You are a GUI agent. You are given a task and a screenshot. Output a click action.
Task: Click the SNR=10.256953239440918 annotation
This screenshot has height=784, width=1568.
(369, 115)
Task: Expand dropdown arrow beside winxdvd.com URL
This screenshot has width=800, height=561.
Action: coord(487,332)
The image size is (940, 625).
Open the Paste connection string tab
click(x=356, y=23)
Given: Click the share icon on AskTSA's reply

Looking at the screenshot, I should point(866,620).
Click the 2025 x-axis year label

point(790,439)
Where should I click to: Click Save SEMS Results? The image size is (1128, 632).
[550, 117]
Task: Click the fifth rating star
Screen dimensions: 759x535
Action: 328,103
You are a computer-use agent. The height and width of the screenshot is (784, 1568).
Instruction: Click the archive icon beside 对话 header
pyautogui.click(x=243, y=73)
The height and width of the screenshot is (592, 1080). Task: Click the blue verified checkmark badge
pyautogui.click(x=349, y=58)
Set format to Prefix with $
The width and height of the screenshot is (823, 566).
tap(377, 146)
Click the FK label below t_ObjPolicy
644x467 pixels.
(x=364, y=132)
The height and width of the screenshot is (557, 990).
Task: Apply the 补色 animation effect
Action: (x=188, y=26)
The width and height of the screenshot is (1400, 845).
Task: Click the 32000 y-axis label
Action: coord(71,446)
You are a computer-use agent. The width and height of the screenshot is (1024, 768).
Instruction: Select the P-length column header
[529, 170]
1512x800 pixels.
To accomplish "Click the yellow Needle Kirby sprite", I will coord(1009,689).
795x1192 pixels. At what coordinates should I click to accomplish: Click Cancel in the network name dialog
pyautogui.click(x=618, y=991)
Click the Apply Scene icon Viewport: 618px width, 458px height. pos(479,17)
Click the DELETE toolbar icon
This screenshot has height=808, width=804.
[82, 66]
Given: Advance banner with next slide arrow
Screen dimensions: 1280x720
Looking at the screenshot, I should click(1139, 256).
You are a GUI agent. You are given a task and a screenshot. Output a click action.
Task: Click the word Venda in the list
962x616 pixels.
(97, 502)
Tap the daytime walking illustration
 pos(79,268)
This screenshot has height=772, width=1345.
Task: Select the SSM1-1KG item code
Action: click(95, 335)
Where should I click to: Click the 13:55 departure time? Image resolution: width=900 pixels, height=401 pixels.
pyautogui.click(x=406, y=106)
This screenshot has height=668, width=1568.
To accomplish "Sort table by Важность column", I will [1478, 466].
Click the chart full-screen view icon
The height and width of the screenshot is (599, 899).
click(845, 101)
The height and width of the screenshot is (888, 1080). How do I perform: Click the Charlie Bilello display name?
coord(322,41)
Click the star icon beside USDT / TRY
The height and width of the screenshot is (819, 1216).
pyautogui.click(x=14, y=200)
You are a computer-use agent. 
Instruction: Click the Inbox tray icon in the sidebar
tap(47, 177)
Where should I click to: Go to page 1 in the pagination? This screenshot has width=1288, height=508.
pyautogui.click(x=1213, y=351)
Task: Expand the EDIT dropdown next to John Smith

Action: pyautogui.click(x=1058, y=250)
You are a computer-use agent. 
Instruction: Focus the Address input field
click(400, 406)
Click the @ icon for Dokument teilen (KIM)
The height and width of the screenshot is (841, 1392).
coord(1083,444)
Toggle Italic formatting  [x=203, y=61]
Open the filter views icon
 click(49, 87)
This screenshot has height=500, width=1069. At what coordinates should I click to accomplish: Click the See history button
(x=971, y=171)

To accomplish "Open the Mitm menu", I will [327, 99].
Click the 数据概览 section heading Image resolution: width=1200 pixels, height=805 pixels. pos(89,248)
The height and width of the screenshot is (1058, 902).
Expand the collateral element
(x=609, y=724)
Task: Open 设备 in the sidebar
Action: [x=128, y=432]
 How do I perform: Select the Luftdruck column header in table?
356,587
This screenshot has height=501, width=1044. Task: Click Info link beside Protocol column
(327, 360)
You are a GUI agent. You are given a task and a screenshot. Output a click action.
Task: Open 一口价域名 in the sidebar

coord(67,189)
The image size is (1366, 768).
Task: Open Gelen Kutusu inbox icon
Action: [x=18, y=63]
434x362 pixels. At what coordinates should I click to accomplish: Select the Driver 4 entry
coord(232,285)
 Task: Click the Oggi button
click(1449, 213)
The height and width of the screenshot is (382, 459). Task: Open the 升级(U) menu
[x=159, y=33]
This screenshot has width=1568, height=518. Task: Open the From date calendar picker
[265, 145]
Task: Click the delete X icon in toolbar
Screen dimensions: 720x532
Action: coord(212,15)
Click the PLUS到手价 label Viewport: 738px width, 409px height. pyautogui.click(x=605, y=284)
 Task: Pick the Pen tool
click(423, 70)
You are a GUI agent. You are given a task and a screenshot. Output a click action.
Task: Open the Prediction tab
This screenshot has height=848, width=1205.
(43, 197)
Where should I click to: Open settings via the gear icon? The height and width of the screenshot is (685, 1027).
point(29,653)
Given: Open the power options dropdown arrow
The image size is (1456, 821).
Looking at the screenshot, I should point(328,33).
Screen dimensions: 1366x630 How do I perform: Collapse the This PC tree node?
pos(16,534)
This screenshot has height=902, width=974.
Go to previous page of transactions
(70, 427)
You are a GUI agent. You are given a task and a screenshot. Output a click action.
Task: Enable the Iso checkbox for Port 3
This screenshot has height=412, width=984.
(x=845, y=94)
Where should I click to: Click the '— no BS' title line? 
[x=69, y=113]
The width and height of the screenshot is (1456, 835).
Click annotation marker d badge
================
* WHAT YOU WILL DO *
Copy out the lines above exactly, beginning at the one that contains "Instruction: Click the archive" and ending at the one that contains "Set format to Prefix with $".

* EXERCISE RESULT *
Instruction: Click the archive icon beside 对话 header
pyautogui.click(x=243, y=73)
The height and width of the screenshot is (592, 1080). Task: Click the blue verified checkmark badge
pyautogui.click(x=349, y=58)
Set format to Prefix with $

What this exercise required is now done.